Conley was able to purchase the gun used in the shooting online, which he then used in the mass killing. The woman’s children included her 13-year old son who she had had with Conley when they were together. When the couple were together, Jackson was the victim of domestic violence at the hands of her ex-partner. In the early 2000s, records show that Jackson had reported to police that Conley had cut her in the neck and abused her while also wrapping an electrical cord around their child’s neck.
Conley’s prior convictions should have qualified him for a maximum of 25 years but instead he only served 5 years in prison due to a plea deal with the defense. Upon release Conley still continued to harass his ex partner until the day came when he finally committed the gruesome crime. Many have been blaming the lax regulations and loopholes that exist around background checks and online firearm sales. According to Everytown for Gun Safety, one in thirty people who have bought guns online shouldn’t even be allowed to own the guns because of their criminal records.

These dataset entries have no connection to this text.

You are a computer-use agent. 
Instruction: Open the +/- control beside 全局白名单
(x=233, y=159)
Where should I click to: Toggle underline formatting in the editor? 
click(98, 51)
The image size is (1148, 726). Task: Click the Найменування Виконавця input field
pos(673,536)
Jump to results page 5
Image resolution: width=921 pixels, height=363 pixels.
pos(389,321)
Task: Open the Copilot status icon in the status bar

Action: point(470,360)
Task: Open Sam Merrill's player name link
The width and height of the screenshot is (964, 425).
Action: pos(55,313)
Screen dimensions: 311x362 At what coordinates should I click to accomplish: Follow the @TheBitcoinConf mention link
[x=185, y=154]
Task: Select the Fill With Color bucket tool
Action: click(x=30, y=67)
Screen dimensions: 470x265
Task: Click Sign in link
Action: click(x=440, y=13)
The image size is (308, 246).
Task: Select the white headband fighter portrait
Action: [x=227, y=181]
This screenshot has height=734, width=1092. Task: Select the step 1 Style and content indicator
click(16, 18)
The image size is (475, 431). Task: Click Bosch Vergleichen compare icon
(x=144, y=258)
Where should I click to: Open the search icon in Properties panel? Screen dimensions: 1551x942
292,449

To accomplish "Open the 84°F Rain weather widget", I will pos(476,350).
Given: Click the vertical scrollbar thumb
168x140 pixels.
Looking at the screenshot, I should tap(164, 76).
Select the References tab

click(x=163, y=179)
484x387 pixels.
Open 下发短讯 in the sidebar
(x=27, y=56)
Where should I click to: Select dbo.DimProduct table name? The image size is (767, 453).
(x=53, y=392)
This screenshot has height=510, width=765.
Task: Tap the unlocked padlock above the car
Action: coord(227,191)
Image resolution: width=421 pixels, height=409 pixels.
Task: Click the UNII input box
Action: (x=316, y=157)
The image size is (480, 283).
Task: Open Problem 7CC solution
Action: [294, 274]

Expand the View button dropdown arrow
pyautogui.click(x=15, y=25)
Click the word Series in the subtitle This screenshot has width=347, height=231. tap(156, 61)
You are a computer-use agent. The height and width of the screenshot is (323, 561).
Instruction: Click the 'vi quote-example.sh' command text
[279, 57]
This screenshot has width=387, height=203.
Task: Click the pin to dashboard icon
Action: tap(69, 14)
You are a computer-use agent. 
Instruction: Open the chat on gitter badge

“Anybody can go online and arrange to purchase a gun from an unlicensed seller. Criminals and other people know that they can do this and skip the background check requirement that they would have to go through in a store,” Erika Soto Lamb, Communications Director for Everytown for Gun Safety.
Jackson’s death was the ninth in Texas since 2009 involving domestic violence. The presence of a gun in a domestic violence situation increases the likelihood that the women will be killed by 500 percent; in states that require background checks on all handgun sales, 46 percent fewer women are killed.
According to the FBI, a mass shooting is defined by any time where four or more people are killed. According to this definition, Soto Lamb says, the majority of mass shootings are actually domestic violence related. “Movie theaters and churches get more news coverage – but mass shootings are happening all the time across the country…but they’re happening in people’s homes. Women are getting killed, children are getting killed.”
She notes that in the past year, a half a dozen states have passed laws preventing domestic violence offenders from passing a background check, while another half a dozen states have created states laws to close the loophole regarding online sales and requiring a background check on all gun sales.